>> Begin Data entries

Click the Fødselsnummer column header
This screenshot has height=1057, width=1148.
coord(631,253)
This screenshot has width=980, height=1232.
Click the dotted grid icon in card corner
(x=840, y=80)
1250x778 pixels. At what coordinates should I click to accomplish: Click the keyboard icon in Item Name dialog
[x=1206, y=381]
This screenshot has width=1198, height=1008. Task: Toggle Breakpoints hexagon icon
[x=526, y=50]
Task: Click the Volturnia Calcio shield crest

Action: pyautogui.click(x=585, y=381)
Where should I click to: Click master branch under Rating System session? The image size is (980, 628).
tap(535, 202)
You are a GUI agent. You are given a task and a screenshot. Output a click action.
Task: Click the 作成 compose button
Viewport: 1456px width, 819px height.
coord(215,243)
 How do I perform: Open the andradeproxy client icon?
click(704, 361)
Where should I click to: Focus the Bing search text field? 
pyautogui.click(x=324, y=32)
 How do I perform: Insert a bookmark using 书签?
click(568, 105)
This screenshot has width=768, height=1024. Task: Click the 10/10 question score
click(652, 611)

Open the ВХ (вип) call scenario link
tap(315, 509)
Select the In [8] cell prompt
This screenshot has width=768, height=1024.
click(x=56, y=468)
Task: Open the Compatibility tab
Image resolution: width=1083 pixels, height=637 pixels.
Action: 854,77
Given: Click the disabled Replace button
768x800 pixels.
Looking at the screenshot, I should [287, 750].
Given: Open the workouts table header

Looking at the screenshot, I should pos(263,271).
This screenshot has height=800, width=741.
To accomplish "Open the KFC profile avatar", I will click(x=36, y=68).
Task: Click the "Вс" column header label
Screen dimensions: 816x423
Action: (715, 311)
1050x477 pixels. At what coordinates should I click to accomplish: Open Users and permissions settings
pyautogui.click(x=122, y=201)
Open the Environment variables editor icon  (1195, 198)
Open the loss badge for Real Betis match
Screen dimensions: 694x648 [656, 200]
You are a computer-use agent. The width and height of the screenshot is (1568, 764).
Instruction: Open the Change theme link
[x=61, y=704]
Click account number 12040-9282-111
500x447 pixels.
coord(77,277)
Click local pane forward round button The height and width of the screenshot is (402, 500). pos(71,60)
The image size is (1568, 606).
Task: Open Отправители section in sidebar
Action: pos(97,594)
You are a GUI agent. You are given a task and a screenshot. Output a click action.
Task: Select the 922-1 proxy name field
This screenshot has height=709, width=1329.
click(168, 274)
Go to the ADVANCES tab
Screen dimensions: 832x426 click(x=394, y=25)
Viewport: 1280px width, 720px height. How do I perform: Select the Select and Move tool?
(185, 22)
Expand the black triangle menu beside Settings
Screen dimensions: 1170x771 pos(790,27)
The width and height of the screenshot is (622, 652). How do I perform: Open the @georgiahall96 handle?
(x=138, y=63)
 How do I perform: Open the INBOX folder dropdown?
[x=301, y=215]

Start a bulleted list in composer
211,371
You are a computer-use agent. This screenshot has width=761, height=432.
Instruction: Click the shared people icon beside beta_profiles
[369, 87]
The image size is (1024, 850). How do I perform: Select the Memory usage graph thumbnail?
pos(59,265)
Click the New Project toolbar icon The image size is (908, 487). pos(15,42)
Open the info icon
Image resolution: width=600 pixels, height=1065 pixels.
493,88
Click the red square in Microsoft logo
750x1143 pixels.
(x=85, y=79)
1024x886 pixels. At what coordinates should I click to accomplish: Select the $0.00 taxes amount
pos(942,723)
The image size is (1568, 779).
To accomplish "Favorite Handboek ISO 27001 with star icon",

>> End Data entries

#### [Required task]
Rewrite the data above, replacing every "How do I perform" with "How can I perform" and keeping everything else the same.

#### [In response]
Click the Fødselsnummer column header
This screenshot has height=1057, width=1148.
coord(631,253)
This screenshot has width=980, height=1232.
Click the dotted grid icon in card corner
(x=840, y=80)
1250x778 pixels. At what coordinates should I click to accomplish: Click the keyboard icon in Item Name dialog
[x=1206, y=381]
This screenshot has width=1198, height=1008. Task: Toggle Breakpoints hexagon icon
[x=526, y=50]
Task: Click the Volturnia Calcio shield crest

Action: pyautogui.click(x=585, y=381)
Where should I click to: Click master branch under Rating System session? The image size is (980, 628).
tap(535, 202)
You are a GUI agent. You are given a task and a screenshot. Output a click action.
Task: Click the 作成 compose button
Viewport: 1456px width, 819px height.
coord(215,243)
 How can I perform: Open the andradeproxy client icon?
click(704, 361)
Where should I click to: Focus the Bing search text field? 
pyautogui.click(x=324, y=32)
 How can I perform: Insert a bookmark using 书签?
click(568, 105)
This screenshot has width=768, height=1024. Task: Click the 10/10 question score
click(652, 611)

Open the ВХ (вип) call scenario link
tap(315, 509)
Select the In [8] cell prompt
This screenshot has width=768, height=1024.
click(x=56, y=468)
Task: Open the Compatibility tab
Image resolution: width=1083 pixels, height=637 pixels.
Action: 854,77
Given: Click the disabled Replace button
768x800 pixels.
Looking at the screenshot, I should [287, 750].
Given: Open the workouts table header

Looking at the screenshot, I should pos(263,271).
This screenshot has height=800, width=741.
To accomplish "Open the KFC profile avatar", I will click(x=36, y=68).
Task: Click the "Вс" column header label
Screen dimensions: 816x423
Action: (715, 311)
1050x477 pixels. At what coordinates should I click to accomplish: Open Users and permissions settings
pyautogui.click(x=122, y=201)
Open the Environment variables editor icon  (1195, 198)
Open the loss badge for Real Betis match
Screen dimensions: 694x648 [656, 200]
You are a computer-use agent. The width and height of the screenshot is (1568, 764).
Instruction: Open the Change theme link
[x=61, y=704]
Click account number 12040-9282-111
500x447 pixels.
coord(77,277)
Click local pane forward round button The height and width of the screenshot is (402, 500). pos(71,60)
The image size is (1568, 606).
Task: Open Отправители section in sidebar
Action: pos(97,594)
You are a GUI agent. You are given a task and a screenshot. Output a click action.
Task: Select the 922-1 proxy name field
This screenshot has height=709, width=1329.
click(168, 274)
Go to the ADVANCES tab
Screen dimensions: 832x426 click(x=394, y=25)
Viewport: 1280px width, 720px height. How can I perform: Select the Select and Move tool?
(185, 22)
Expand the black triangle menu beside Settings
Screen dimensions: 1170x771 pos(790,27)
The width and height of the screenshot is (622, 652). How can I perform: Open the @georgiahall96 handle?
(x=138, y=63)
 How can I perform: Open the INBOX folder dropdown?
[x=301, y=215]

Start a bulleted list in composer
211,371
You are a computer-use agent. This screenshot has width=761, height=432.
Instruction: Click the shared people icon beside beta_profiles
[369, 87]
The image size is (1024, 850). How can I perform: Select the Memory usage graph thumbnail?
pos(59,265)
Click the New Project toolbar icon The image size is (908, 487). pos(15,42)
Open the info icon
Image resolution: width=600 pixels, height=1065 pixels.
493,88
Click the red square in Microsoft logo
750x1143 pixels.
(x=85, y=79)
1024x886 pixels. At what coordinates should I click to accomplish: Select the $0.00 taxes amount
pos(942,723)
The image size is (1568, 779).
To accomplish "Favorite Handboek ISO 27001 with star icon",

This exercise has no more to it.